The key distinction is mechanism of action. CBD primarily works indirectly — through FAAH inhibition, TRPV1 modulation, and negative allosteric modulation of CB1. CBG is a direct partial agonist at both CB1 and CB2 receptors, giving it a more conventional pharmacological profile. For topical applications, CBG’s direct CB2 agonism is particularly relevant — it engages the primary peripheral receptor more directly than CBD does. The two cannabinoids are complementary rather than redundant: CBD amplifies endocannabinoid tone via FAAH inhibition while CBG directly activates CB2. This is the rationale behind Kannaco’s 1:1 CBD:CBG ratio.

Drug Testing & Safety

Standard drug tests screen for THC metabolites (specifically 11-nor-9-carboxy-THC, or THC-COOH), which are produced when THC is metabolized systemically. Topical cannabinoids do not reach systemic circulation in meaningful concentrations and therefore do not produce THC metabolites detectable by standard urine immunoassay tests. Kannaco’s formulations contain less than 0.3% THC by dry weight (compliant with the 2018 Farm Bill). For patients subject to drug testing — athletes, military personnel, or those in regulated professions — topical application is the lowest-risk route of cannabinoid administration. Practitioners should still advise patients to review their specific testing program requirements.

Drug Interactions

Oral CBD is a known inhibitor of cytochrome P450 enzymes (CYP3A4, CYP2C9, CYP2C19), which can affect the metabolism of medications including warfarin, clobazam, and certain statins. However, topical CBD does not reach systemic circulation in concentrations sufficient to produce clinically relevant CYP450 inhibition. The drug interaction risk associated with oral CBD does not apply to topical formulations. Practitioners should still exercise standard clinical judgment for patients on narrow therapeutic index medications, and advise patients to disclose all topical products to their prescribing physicians.

Patient Communication

Start with physiology, not the product. Explain that the body produces its own cannabinoid-like molecules (anandamide and 2-AG) that regulate inflammation, sensation, and tissue homeostasis — and that CBD and CBG work by supporting this existing system, not by introducing a foreign mechanism. Emphasize that topical application means the compounds stay local — they do not enter the bloodstream, do not affect the brain, and do not produce any psychoactive effect.
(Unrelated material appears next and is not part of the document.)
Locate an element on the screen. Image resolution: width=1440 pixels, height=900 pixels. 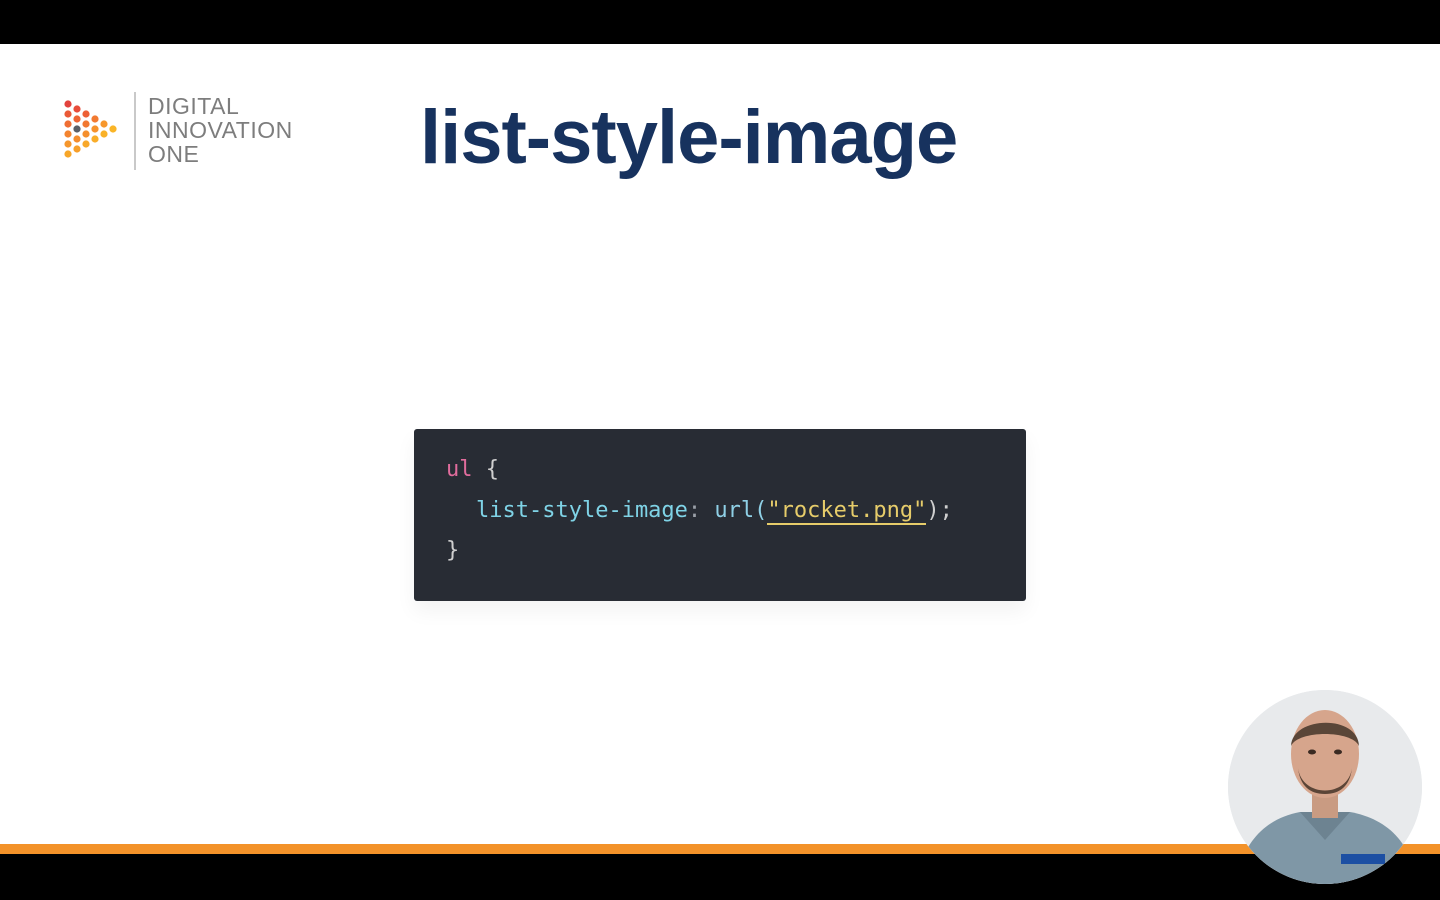
hexagon-play-dot-grid-icon is located at coordinates (90, 129).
Framing the recommendation as "supporting your body’s own regulatory system at the site of discomfort" tends to resonate more with skeptical patients than product-focused language.

Research & Resources

PubMed (pubmed.ncbi.nlm.nih.gov) is the primary database for peer-reviewed ECS and cannabinoid research. Key search terms include "endocannabinoid system," "cannabidiol topical," "CB2 receptor skin," and "cannabigerol." Foundational papers include Mechoulam & Ben-Shabat (1998) on the entourage effect, Russo (2011) on terpene-cannabinoid interactions, and Tóth et al. (2019) on the cutaneous ECS. The International Cannabinoid Research Society (ICRS) and the Society of Cannabis Clinicians also publish practitioner-oriented resources. Kannaco’s Practitioner Downloads page provides curated reference documents and patient education materials for your practice.